Or hoist the XFS mrlock, because it actually /does/ know if the rwsem is
held in shared or exclusive mode.

--D
Matthew Wilcox (Oracle) Sept. 6, 2023, 4 p.m. UTC | #6
On Wed, Sep 06, 2023 at 08:29:48AM -0700, Darrick J. Wong wrote:
> Or hoist the XFS mrlock, because it actually /does/ know if the rwsem is
> held in shared or exclusive mode.

... or to put it another way, if we had rwsem_is_write_locked(),
we could get rid of mrlock?

diff --git a/fs/xfs/mrlock.h b/fs/xfs/mrlock.h
index 79155eec341b..5530f03aaed1 100644
--- a/fs/xfs/mrlock.h
+++ b/fs/xfs/mrlock.h
@@ -10,18 +10,10 @@
 
 typedef struct {
 	struct rw_semaphore	mr_lock;
-#if defined(DEBUG) || defined(XFS_WARN)
-	int			mr_writer;
-#endif
 } mrlock_t;
 
-#if defined(DEBUG) || defined(XFS_WARN)
-#define mrinit(mrp, name)	\
-	do { (mrp)->mr_writer = 0; init_rwsem(&(mrp)->mr_lock); } while (0)
-#else
 #define mrinit(mrp, name)	\
 	do { init_rwsem(&(mrp)->mr_lock); } while (0)
-#endif
 
 #define mrlock_init(mrp, t,n,s)	mrinit(mrp, n)

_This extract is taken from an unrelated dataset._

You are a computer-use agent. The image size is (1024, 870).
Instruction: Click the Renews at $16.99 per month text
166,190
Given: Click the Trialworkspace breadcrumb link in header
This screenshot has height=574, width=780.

 #define mrfree(mrp)		do { } while (0)
@@ -34,9 +26,6 @@ static inline void mraccess_nested(mrlock_t *mrp, int subclass)
 static inline void mrupdate_nested(mrlock_t *mrp, int subclass)
 {
 	down_write_nested(&mrp->mr_lock, subclass);
-#if defined(DEBUG) || defined(XFS_WARN)
-	mrp->mr_writer = 1;
-#endif
 }
 
 static inline int mrtryaccess(mrlock_t *mrp)

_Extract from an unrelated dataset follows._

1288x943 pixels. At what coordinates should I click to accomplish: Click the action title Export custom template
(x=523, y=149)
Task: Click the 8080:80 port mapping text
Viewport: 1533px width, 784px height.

@@ -48,17 +37,11 @@ static inline int mrtryupdate(mrlock_t *mrp)
 {
 	if (!down_write_trylock(&mrp->mr_lock))
 		return 0;
-#if defined(DEBUG) || defined(XFS_WARN)
-	mrp->mr_writer = 1;
-#endif
 	return 1;
 }
 
 static inline void mrunlock_excl(mrlock_t *mrp)
 {
-#if defined(DEBUG) || defined(XFS_WARN)
-	mrp->mr_writer = 0;
-#endif
 	up_write(&mrp->mr_lock);
 }
 
@@ -69,9 +52,6 @@ static inline void mrunlock_shared(mrlock_t *mrp)
 
 static inline void mrdemote(mrlock_t *mrp)
 {
-#if defined(DEBUG) || defined(XFS_WARN)
-	mrp->mr_writer = 0;
-#endif
 	downgrade_write(&mrp->mr_lock);
 }
 
diff --git a/fs/xfs/xfs_inode.c b/fs/xfs/xfs_inode.c
index 9e62cc500140..b99c3bd78c5e 100644
--- a/fs/xfs/xfs_inode.c
+++ b/fs/xfs/xfs_inode.c
@@ -361,7 +361,7 @@ xfs_isilocked(
 {
 	if (lock_flags & (XFS_ILOCK_EXCL|XFS_ILOCK_SHARED)) {
 		if (!(lock_flags & XFS_ILOCK_SHARED))
-			return !!ip->i_lock.mr_writer;
+			return rwsem_is_write_locked(&ip->i_lock.mr_lock);
 		return rwsem_is_locked(&ip->i_lock.mr_lock);
 	}
 
diff --git a/include/linux/mmap_lock.h b/include/linux/mmap_lock.h
index e05e167dbd16..277b8c96bbf9 100644
--- a/include/linux/mmap_lock.h
+++ b/include/linux/mmap_lock.h
@@ -69,7 +69,7 @@ static inline void mmap_assert_locked(struct mm_struct *mm)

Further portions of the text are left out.